Your assignment = Go through the entries below and copy each line that holds the word "computer".
Data section Start Marker
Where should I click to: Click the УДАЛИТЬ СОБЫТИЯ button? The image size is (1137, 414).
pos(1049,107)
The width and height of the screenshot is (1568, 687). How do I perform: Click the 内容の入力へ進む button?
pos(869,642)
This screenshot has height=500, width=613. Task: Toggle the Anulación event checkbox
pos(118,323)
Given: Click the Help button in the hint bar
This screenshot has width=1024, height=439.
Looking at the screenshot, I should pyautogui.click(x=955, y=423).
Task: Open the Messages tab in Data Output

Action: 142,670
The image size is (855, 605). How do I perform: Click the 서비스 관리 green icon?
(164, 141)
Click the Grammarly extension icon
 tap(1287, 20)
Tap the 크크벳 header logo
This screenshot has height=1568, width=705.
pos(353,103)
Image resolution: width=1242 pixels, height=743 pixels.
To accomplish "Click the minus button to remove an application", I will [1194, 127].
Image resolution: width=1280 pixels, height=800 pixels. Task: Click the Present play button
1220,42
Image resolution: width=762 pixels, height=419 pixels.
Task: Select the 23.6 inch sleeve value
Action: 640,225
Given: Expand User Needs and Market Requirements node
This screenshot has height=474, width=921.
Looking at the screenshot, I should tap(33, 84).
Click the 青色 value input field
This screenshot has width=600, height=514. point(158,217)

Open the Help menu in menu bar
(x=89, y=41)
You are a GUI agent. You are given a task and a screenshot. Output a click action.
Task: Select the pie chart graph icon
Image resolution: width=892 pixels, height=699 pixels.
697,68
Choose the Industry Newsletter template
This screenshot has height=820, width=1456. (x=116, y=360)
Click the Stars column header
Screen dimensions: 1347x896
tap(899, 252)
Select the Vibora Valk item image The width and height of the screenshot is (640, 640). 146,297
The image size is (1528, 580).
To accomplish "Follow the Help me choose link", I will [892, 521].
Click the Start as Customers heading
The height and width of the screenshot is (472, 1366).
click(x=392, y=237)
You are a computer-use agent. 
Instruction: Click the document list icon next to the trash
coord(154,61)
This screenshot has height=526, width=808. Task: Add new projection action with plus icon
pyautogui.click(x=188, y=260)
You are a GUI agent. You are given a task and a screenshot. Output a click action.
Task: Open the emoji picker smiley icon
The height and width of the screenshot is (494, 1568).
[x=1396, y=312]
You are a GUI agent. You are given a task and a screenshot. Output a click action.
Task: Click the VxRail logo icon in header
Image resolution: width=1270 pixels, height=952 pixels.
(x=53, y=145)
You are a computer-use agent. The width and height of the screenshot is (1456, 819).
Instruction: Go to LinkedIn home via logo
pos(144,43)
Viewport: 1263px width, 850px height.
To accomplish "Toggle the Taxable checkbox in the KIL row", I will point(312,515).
Data section End Marker
Expected output =
You are a computer-use agent. 
You are a computer-use agent. The width and height of the screenshot is (1456, 819).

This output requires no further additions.